Suguitani elenca, no âmbito da prevenção à prematuridade, a educação sexual de adolescentes, o planejamento familiar e a adequação do pré-natal tanto em termos de quantidade de consultas como em relação à qualidade do atendimento. A gestante precisa saber, entre outros pontos, quais os sinais de risco e qual o seu hospital de referência para não peregrinar na hora do parto. Necessita ainda compreender os riscos de cesáreas agendadas sem necessidade antes de a criança estar completamente madura.

A presidente da ONG também ressalta a necessidade de colocar em prática o Método Canguru em todas as suas dimensões. “São diretrizes muito completas e criteriosas para a atenção humanizada.

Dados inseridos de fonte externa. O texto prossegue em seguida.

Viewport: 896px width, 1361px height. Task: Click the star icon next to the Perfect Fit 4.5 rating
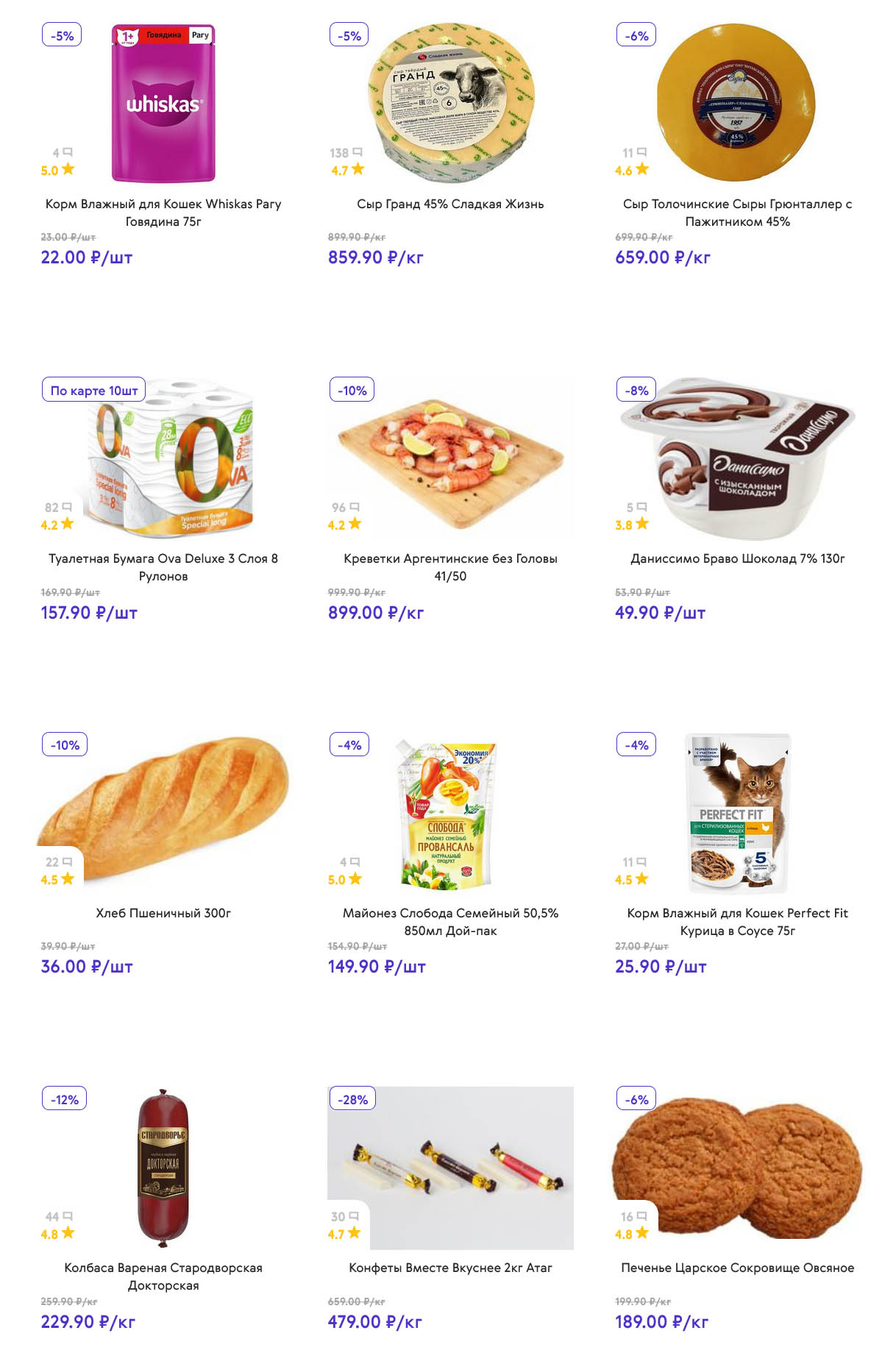click(642, 878)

Não é só o contato pele a pele. Vai dos cuidados antes do parto à estadia na UTI, com os pais tendo acesso 24 horas porque eles fazem parte do tratamento do bebê. Eles não são visitas”.

No caso de Stephanie e Giulliano, a licença-maternidade e o home office permitiram acompanhar Manuella por mais de 12 horas por dia, todos os dias. E permitirão dar sequência aos cuidados, já que, como indica Mello, prematuros devem ser acompanhados por uma equipe multidisciplinar, incluindo neuropediatra, fisioterapeuta, fonoaudiólogo e oftalmologista.

“Há diferentes sequelas possíveis, por isso falamos que prematuridade não é só nascer prematuro e acabou. Depois da alta, a história continua”.